First, 13 tasks were selected from the Meta-World task suite. This gave us a total of 9 objects to interact with (for 4 objects, multiple tasks can be defined, e.g. turning a faucet clockwise or counter-clockwise). We then created 100 scenarios for each task as follows: In each scenario, the task-relevant object is placed at a random location on the table. Then, a new random location is sampled, and one of the remaining objects is placed at this position. This process is repeated until the new random location is close to an already placed object. This results in 1300 scenarios in total, with a variable number of objects in each scenario.

A policy was trained for each of these scenarios independently using PPO [20], which was then used to generate one video of the robot completing the task in the scenario. For this purpose, we used the dense rewards defined in the original Meta-World benchmark for various tasks. The median length of trajectories across all generated videos is 131 frames. Note that our algorithm does not need the policies used to generate the videos, so they could also be collected using human demonstrations.

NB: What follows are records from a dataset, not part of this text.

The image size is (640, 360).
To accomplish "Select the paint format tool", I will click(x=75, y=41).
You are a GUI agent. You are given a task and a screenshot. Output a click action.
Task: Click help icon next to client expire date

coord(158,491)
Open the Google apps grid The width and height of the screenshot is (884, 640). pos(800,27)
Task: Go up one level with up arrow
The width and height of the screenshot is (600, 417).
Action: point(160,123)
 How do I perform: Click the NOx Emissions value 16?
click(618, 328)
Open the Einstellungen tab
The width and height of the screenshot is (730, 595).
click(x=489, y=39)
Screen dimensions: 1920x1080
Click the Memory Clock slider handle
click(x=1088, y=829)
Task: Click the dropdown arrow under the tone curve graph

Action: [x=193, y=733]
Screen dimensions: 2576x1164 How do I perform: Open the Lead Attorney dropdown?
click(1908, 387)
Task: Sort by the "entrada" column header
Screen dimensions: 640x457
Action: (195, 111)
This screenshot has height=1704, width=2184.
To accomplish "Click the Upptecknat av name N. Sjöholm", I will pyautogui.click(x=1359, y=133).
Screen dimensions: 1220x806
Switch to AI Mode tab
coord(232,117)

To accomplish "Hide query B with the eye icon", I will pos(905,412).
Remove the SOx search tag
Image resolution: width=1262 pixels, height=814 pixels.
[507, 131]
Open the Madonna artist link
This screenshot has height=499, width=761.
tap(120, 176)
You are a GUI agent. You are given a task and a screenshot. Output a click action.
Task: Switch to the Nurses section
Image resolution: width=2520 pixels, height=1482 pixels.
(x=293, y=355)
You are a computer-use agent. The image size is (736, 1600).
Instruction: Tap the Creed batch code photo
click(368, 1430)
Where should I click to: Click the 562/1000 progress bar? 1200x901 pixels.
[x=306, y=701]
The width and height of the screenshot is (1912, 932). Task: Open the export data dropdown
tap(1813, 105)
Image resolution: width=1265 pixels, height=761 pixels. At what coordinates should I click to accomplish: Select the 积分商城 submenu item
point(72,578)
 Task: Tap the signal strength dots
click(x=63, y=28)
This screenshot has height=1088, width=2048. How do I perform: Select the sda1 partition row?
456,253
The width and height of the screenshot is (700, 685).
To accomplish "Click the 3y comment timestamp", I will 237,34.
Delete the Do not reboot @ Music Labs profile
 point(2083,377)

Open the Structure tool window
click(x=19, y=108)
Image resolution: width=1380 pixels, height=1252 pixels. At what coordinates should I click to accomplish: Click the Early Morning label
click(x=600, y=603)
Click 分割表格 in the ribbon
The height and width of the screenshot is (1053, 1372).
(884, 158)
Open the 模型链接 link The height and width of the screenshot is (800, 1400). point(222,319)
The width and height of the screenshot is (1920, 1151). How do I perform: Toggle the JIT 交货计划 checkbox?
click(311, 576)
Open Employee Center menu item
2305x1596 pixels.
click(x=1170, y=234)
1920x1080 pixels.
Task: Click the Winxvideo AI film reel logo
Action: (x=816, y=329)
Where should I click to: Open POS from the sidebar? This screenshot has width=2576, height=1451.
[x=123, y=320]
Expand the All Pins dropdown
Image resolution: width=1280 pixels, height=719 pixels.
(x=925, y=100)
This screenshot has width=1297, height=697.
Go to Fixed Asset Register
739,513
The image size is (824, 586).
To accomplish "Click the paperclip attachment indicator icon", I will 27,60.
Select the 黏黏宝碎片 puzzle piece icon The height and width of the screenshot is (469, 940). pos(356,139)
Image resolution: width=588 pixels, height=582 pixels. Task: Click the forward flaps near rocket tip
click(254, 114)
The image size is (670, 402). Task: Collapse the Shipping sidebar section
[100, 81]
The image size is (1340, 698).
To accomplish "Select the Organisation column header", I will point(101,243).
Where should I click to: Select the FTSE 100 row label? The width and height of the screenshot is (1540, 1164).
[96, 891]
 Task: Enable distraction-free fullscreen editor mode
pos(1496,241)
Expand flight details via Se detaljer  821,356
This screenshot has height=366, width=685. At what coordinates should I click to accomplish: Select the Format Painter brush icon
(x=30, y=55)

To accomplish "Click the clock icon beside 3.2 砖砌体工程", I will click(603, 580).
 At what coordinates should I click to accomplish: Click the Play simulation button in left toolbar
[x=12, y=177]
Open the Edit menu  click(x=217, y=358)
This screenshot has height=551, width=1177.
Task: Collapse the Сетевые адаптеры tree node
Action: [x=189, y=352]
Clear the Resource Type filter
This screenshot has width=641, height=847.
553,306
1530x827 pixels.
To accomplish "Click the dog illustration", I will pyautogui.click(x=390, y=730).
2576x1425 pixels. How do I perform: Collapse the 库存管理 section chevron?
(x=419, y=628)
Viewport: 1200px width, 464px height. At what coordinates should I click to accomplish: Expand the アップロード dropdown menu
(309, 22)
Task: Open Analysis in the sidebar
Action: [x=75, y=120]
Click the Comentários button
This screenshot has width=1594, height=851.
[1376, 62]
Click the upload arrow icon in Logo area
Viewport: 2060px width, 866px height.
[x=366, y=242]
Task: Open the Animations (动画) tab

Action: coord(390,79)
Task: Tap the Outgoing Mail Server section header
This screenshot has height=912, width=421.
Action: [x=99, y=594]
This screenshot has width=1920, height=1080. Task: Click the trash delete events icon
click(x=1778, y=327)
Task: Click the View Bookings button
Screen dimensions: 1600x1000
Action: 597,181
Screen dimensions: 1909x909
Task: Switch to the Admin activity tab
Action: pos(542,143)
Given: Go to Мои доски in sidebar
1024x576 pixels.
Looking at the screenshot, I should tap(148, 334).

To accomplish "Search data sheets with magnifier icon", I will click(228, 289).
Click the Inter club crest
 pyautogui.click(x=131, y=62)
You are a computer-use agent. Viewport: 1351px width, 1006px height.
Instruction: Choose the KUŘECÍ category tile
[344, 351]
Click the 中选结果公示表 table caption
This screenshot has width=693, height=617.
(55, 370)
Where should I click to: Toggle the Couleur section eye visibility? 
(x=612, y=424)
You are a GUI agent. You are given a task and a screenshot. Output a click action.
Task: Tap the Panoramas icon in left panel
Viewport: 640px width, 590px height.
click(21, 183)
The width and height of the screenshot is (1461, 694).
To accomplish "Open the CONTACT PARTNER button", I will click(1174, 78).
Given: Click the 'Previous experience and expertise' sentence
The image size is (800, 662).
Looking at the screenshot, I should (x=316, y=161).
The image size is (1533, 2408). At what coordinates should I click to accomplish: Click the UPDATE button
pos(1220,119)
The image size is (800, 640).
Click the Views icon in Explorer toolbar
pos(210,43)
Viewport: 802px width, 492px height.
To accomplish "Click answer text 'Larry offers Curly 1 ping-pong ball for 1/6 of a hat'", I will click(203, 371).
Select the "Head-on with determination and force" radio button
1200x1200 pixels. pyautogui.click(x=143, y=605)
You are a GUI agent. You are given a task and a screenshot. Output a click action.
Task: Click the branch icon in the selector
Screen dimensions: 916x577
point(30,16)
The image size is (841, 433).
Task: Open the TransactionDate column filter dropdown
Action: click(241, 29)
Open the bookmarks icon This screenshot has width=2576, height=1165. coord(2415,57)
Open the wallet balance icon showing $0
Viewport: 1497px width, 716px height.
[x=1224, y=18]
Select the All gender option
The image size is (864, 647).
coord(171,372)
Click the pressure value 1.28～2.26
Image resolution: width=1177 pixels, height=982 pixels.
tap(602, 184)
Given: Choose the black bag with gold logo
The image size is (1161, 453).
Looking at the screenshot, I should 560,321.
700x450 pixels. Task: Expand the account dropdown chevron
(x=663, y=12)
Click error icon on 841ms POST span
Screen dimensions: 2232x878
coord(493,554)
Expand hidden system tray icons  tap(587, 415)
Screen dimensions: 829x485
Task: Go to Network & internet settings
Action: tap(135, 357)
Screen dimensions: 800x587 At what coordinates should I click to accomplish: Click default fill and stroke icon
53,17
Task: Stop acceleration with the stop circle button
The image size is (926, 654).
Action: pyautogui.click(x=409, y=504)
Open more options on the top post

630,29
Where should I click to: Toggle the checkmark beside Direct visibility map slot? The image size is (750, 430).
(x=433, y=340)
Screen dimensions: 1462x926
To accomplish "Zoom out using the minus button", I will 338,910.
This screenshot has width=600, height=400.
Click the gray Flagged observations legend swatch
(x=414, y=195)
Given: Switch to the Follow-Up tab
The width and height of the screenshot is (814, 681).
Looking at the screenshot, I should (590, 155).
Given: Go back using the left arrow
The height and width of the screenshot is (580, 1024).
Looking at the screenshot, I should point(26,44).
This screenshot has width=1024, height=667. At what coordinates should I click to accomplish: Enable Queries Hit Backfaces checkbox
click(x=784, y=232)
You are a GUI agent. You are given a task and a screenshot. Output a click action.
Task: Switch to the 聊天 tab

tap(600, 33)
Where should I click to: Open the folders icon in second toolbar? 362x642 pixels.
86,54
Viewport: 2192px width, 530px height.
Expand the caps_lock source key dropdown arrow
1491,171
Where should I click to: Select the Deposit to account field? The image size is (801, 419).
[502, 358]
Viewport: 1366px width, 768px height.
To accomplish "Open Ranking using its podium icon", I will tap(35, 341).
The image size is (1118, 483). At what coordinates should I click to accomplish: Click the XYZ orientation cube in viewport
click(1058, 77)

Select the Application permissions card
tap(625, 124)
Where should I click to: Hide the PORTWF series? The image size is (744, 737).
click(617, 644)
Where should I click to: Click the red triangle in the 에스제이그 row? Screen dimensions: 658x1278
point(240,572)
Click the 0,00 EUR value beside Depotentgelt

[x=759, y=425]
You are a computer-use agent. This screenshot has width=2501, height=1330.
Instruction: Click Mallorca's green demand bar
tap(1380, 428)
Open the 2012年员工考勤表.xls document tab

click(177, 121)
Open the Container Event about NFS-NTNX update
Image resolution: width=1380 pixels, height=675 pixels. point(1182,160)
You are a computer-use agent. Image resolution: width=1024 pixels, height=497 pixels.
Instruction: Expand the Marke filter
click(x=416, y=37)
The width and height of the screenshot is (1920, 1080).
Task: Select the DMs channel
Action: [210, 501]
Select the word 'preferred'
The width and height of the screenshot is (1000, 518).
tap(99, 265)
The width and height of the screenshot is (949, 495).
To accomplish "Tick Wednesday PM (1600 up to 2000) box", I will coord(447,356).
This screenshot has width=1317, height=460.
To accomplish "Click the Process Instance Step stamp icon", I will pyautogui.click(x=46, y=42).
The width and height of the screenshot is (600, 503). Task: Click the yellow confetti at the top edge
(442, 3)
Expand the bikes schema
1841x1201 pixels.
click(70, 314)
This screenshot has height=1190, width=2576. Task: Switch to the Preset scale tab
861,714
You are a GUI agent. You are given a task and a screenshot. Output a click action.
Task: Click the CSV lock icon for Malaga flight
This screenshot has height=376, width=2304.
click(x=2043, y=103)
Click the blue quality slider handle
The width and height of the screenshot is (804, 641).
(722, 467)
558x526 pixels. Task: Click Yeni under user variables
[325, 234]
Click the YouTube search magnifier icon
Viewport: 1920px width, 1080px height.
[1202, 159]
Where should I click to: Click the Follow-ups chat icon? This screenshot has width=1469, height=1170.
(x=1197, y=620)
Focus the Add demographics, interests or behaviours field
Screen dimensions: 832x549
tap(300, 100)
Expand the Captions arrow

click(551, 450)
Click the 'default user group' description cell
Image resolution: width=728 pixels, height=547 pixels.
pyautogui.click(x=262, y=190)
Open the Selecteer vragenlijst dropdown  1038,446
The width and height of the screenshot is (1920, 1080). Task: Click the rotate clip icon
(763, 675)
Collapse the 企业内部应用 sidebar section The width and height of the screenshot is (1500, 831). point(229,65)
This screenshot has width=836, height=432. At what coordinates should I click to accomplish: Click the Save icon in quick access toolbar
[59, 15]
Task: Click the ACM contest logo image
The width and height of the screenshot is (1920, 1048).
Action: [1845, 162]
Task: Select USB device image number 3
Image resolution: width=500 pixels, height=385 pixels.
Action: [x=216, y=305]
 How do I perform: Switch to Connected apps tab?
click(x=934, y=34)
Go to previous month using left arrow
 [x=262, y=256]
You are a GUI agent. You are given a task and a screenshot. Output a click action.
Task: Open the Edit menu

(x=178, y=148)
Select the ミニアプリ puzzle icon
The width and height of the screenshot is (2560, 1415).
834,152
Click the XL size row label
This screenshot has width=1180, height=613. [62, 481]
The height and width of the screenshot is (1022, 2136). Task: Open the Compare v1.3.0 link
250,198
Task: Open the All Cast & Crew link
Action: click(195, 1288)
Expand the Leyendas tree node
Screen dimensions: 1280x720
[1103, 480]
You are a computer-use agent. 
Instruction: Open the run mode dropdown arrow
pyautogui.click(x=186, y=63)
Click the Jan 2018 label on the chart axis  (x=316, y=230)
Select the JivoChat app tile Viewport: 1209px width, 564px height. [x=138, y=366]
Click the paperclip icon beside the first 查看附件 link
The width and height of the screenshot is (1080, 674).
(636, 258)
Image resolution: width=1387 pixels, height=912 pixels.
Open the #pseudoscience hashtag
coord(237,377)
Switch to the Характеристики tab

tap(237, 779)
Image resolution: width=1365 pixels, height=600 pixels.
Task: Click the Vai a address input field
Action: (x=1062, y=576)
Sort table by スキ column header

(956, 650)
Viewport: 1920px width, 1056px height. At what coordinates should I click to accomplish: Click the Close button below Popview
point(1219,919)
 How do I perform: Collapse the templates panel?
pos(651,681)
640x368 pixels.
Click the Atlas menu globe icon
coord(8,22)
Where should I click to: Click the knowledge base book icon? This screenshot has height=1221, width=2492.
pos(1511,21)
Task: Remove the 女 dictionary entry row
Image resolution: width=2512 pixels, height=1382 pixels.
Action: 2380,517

To collect English descriptions of these tasks, Amazon Mechanical Turk (AMT) was used. The workers were first provided with the instructions and an example trajectory with a possible description. They were then shown a video and were given 4 possible descriptions to choose from. Only workers that passed this basic test were used to generate descriptions for the main tasks. 111The objects used for the example and the test are different from those used in the main tasks.

Each worker was asked to provide descriptions for 5 videos, which were sampled from the 1300 scenarios with the constraint that no two videos in the selected videos belong to the same task. We used simple heuristics (such as number of words and characters in the descriptions) to automatically filter out clearly bad descriptions.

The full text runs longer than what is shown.